Chinese contemporary artist Ai Weiwei has been known for having his finger on the pulse of the political and societal landscape over the course of his career. He’s been openly critical of the Chinese government and its position on human rights, and much of his work has explored government corruption and authoritarianism. Recently he’s turned his practice towards documentary filmmaking, where he can amplify his activist voice more prominently. His first film, Human Flow (2017), documented the global refugee crisis. This August, he’s released his second entitled Coronation. The work documents the coronavirus outbreak in Wuhan, China from the beginning of the city’s lockdown on January 23 until April 8 when restrictions were lifted. The world’s first coronavirus case emerged from Wuhan in December 2019.

Ai’s documentary came together extremely quickly. In just two months, he had gathered all the photographs and footage he needed for the film and in two more months, all editing was complete. The footage was collected from citizens he was corresponding with on the ground in Wuhan, while he directed the film in secret from his residence in the UK. The local Chinese government had restricted any information coming in or out of that region during the lockdown, so Ai had a team of amateur cinematographers illegally filming from inside the city. Coronation is an 85-minute long film that shows the city under crisis, and the images are simultaneously disturbing and stunning.

Image courtesy of artnet.com

Overall, the film reveals the Chinese government’s rapid response to the coronavirus outbreak. Almost instantly emergency field hospitals were erected within days, 40,000 medical workers were bused in from all over China, sanitation robots were deployed throughout the city, and residents were locked within their homes. The film provides the audience with a look inside those makeshift hospitals and ICUs and shows how authorities handled diagnosis and treatment. It also explores the private lives of Wuhan residents as they traverse the pandemic and the new restrictions placed upon them. Intimate interviews are scattered throughout the documentary and reveals the fear and frustration patients and their families endure as the Chinese government imposed control on their everyday lives.

Image courtesy of Lisson Gallery

Five main characters carry the film, giving a first-hand look into the travails of different citizen’s lives during the lockdown. Among them are a construction worker who is forced to live out of his car as he cannot leave the region, a courier who must make daily deliveries to people stuck inside, a couple traversing various check-points as they attempt to return to their home in Wuhan, and a son navigating the bureaucracy of retrieving his father’s ashes after he succumbed to the virus.

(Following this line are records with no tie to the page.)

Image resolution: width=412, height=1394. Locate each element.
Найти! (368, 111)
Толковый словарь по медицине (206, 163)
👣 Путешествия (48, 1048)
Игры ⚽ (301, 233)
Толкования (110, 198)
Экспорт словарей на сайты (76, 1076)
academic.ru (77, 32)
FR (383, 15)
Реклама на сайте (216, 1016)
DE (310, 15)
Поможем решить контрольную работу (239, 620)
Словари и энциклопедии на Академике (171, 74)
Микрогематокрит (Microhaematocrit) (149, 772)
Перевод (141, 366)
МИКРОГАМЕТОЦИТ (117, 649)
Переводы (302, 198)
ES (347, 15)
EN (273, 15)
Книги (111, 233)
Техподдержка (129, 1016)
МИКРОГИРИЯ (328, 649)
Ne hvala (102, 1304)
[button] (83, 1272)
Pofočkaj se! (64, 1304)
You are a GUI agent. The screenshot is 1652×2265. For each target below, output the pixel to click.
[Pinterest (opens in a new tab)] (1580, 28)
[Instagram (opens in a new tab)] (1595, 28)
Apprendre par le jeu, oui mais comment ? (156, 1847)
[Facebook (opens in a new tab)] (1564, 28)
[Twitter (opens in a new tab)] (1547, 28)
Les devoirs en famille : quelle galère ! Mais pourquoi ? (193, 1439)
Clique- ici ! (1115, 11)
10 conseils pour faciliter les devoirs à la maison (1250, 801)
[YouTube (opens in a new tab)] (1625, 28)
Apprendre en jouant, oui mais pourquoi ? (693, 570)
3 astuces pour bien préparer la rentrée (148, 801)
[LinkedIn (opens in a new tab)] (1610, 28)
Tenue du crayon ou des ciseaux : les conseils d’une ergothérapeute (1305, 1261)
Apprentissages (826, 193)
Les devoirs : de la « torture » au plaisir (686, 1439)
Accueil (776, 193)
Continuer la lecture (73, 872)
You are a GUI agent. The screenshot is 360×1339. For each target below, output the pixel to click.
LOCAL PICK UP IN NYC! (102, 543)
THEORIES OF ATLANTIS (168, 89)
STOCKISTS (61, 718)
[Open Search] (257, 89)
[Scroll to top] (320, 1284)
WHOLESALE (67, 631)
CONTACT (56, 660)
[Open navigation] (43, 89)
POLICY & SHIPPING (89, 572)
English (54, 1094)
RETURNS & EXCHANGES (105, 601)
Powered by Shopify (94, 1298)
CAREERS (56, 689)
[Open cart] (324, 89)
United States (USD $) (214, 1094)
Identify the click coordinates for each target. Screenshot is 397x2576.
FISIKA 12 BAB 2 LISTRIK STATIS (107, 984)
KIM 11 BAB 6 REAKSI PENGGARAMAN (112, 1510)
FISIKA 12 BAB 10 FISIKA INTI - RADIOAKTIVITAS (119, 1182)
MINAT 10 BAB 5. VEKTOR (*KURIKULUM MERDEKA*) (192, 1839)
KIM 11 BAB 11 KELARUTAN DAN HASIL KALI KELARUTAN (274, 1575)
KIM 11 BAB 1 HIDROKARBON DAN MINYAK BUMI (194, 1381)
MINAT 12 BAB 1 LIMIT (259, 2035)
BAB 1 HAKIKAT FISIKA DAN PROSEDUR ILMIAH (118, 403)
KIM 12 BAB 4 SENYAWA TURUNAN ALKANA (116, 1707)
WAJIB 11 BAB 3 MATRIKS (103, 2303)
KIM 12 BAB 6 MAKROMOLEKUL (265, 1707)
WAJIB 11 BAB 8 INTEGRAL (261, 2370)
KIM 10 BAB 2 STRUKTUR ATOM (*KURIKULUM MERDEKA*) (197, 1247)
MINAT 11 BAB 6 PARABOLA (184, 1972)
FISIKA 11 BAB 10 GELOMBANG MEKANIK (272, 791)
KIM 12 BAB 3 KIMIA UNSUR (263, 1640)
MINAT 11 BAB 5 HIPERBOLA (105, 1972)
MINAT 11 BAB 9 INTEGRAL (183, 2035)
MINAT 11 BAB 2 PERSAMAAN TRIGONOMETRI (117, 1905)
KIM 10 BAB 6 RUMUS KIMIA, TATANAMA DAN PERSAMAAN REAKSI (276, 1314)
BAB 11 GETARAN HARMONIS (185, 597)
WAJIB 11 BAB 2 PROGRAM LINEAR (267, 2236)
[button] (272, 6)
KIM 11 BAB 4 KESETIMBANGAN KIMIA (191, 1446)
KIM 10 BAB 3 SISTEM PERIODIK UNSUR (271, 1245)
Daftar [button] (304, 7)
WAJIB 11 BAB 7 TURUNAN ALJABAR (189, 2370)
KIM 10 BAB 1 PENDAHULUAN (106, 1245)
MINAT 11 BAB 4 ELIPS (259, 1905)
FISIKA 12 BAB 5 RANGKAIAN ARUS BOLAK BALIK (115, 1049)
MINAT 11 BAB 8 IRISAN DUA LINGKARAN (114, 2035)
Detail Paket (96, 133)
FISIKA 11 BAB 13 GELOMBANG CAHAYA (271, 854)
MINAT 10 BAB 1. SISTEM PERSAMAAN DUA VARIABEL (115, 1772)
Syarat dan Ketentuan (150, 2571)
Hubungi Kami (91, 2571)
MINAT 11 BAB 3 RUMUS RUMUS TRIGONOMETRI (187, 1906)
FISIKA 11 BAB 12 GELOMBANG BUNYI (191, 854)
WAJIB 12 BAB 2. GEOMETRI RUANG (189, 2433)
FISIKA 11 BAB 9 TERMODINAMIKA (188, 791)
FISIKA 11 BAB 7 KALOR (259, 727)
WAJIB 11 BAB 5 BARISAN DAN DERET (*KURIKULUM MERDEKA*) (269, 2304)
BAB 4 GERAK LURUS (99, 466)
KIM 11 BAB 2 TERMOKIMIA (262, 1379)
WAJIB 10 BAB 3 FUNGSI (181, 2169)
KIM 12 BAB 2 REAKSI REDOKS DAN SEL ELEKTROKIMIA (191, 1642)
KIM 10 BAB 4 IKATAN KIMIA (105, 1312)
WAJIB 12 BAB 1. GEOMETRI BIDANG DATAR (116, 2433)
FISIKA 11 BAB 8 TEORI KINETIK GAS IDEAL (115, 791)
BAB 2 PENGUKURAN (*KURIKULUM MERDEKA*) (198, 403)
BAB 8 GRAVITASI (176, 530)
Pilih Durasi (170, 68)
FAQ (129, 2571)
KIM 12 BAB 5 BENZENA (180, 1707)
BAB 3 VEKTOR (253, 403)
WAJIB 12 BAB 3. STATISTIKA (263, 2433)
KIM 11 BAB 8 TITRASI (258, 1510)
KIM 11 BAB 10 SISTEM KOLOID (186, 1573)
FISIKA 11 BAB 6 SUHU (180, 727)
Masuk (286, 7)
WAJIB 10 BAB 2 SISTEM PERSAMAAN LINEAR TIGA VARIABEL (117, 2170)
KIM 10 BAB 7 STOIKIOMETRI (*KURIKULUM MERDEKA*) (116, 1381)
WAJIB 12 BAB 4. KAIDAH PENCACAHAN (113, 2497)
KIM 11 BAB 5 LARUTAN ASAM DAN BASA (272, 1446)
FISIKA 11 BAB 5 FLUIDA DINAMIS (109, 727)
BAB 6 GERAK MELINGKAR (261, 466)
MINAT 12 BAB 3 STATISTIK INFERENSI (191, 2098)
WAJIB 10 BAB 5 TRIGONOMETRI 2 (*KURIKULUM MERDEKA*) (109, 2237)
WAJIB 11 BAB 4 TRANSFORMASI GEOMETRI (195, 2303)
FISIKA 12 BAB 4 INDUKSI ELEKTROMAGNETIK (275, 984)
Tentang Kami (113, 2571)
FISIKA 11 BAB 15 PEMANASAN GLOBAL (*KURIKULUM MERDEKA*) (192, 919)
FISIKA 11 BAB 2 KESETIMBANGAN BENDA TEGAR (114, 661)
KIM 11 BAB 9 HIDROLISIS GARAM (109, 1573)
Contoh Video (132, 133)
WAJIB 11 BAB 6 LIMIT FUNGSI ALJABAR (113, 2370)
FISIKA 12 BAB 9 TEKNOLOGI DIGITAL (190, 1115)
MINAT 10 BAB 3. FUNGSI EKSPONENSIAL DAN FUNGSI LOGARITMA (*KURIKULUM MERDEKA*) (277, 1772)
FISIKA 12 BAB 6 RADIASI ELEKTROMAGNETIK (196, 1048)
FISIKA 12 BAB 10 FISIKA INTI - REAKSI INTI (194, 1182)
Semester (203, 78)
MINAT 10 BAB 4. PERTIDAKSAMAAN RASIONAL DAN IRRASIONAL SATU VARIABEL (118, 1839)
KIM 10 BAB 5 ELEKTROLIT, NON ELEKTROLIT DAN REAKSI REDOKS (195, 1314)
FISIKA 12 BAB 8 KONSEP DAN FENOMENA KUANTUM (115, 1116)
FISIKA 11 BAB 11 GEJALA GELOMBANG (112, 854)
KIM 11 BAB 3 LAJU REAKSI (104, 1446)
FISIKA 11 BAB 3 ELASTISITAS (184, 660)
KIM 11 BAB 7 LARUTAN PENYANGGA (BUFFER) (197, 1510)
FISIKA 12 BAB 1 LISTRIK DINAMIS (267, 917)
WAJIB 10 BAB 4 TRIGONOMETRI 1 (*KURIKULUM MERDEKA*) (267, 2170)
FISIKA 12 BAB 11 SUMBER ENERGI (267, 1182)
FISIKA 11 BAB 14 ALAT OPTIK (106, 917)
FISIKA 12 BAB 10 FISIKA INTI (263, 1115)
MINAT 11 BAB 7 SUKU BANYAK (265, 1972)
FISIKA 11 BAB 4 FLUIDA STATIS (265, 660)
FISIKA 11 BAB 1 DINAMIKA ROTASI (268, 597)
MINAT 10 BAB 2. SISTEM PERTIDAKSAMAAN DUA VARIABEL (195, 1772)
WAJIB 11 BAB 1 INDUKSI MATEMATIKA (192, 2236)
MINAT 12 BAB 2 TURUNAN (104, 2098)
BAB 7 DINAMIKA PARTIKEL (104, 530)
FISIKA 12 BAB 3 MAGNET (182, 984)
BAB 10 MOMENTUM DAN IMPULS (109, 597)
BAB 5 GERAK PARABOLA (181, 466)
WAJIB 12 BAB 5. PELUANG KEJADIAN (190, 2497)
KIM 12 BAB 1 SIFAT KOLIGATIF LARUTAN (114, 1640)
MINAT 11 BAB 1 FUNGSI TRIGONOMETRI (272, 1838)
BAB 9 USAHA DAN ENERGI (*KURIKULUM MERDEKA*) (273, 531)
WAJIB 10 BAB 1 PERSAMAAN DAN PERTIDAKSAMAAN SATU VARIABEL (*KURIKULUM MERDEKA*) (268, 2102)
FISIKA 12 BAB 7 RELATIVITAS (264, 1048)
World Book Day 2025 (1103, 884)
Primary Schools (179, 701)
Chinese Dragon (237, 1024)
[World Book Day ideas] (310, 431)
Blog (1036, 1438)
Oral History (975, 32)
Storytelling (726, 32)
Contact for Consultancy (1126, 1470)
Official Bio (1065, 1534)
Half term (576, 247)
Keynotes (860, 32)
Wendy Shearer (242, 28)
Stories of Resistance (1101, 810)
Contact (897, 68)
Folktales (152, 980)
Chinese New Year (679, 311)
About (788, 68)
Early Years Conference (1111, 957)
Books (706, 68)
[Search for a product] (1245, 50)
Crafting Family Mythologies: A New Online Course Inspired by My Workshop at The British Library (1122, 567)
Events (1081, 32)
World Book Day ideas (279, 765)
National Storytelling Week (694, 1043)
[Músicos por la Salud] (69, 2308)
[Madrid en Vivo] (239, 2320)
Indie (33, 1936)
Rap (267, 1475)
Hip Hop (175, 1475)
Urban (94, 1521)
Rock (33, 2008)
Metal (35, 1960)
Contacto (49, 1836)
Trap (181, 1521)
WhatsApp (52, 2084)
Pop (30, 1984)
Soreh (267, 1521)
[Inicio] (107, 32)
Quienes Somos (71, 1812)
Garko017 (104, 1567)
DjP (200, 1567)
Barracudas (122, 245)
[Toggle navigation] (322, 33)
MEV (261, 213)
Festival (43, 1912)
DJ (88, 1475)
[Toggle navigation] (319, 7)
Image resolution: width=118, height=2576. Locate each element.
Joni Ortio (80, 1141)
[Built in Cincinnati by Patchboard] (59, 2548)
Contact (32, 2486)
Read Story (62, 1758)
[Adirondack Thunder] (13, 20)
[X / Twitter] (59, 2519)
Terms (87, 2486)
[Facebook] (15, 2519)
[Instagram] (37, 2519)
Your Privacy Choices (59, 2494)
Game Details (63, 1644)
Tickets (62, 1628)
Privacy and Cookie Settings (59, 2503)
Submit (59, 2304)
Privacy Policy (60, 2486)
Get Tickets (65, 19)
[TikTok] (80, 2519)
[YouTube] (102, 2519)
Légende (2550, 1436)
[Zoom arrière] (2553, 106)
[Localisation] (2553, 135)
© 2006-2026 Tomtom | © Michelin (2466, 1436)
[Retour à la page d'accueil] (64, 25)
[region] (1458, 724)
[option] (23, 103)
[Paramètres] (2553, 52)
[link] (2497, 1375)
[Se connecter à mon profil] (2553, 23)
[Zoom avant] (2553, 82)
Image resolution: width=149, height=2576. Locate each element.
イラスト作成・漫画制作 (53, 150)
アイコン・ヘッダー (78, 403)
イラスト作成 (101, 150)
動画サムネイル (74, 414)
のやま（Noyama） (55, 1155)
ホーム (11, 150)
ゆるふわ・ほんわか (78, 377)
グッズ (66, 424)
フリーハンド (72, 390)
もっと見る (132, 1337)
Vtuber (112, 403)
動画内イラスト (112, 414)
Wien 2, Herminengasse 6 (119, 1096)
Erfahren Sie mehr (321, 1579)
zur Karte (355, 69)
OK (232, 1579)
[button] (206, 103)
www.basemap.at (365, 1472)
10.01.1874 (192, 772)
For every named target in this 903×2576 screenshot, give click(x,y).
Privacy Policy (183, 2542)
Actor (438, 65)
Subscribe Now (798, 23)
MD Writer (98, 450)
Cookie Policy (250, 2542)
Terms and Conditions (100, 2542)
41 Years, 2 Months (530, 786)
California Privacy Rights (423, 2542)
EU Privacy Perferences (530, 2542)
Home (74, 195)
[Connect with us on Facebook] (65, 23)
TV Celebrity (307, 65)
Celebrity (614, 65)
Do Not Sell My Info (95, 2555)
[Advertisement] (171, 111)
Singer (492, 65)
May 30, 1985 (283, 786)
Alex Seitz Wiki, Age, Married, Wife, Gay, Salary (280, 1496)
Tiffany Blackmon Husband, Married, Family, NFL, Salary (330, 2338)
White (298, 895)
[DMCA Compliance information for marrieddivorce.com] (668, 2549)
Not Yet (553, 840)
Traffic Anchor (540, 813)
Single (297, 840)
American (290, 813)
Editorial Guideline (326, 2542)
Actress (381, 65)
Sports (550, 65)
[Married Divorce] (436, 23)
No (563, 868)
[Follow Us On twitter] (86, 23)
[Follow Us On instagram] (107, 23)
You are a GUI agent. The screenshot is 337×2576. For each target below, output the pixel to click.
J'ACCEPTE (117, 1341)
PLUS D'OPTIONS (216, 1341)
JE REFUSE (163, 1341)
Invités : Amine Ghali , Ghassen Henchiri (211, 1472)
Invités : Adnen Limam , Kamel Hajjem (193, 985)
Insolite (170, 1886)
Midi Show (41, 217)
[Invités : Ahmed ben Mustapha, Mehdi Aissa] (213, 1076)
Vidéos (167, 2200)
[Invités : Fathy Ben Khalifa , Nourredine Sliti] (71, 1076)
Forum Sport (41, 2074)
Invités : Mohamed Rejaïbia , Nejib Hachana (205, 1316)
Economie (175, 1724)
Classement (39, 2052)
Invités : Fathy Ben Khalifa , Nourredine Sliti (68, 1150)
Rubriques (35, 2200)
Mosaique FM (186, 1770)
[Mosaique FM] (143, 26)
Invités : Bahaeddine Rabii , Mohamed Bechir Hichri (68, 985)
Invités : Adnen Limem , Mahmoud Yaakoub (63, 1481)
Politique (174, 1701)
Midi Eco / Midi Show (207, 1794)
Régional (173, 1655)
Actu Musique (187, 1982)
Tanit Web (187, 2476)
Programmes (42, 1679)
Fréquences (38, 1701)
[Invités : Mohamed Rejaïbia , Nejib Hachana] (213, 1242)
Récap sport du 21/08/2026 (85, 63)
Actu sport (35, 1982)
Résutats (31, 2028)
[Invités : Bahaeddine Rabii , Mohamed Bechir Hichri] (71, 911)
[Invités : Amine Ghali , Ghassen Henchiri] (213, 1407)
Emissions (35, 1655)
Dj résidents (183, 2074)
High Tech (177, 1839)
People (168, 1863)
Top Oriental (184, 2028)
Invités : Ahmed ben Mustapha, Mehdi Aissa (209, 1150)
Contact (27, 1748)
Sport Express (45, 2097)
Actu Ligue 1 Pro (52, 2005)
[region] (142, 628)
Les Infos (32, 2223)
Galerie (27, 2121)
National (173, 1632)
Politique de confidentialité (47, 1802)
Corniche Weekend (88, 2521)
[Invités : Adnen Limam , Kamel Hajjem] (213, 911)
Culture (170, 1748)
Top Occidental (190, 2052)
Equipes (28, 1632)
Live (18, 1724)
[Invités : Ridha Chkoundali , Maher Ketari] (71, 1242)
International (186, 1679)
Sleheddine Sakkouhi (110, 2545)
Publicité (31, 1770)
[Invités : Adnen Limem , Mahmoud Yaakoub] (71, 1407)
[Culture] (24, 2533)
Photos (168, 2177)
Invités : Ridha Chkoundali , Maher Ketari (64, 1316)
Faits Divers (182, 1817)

A statement released with the film claims that its aim was to show “the Chinese crisis management and social control machine - through surveillance, ideological brainwashing, and brute determination to control every aspect of society.” The film reveals a draconian approach to handling Wuhan’s society for months under lockdown, but it also highlights how effectively the government eradicated the virus from Wuhan. No new cases have been recorded there since May 2020, and life has since returned to normal.

Ai explains that he made Coronation as a way to gain a better understanding of this new and unfamiliar event and peek into the politics and humanity behind it. He’s always expressed a keen interest at looking critically into the politics of his homeland, and so this deeper look into the Chinese government’s response to this outbreak seemed inevitable. It reveals how that level of authority allowed the country to manage the coronavirus most efficiently. Ai Weiwei once again was able to maneuver a critical and creative look out from behind the sealed doors of China.
Coronation is available for on Vimeo on Demand  and Alamo on Demand.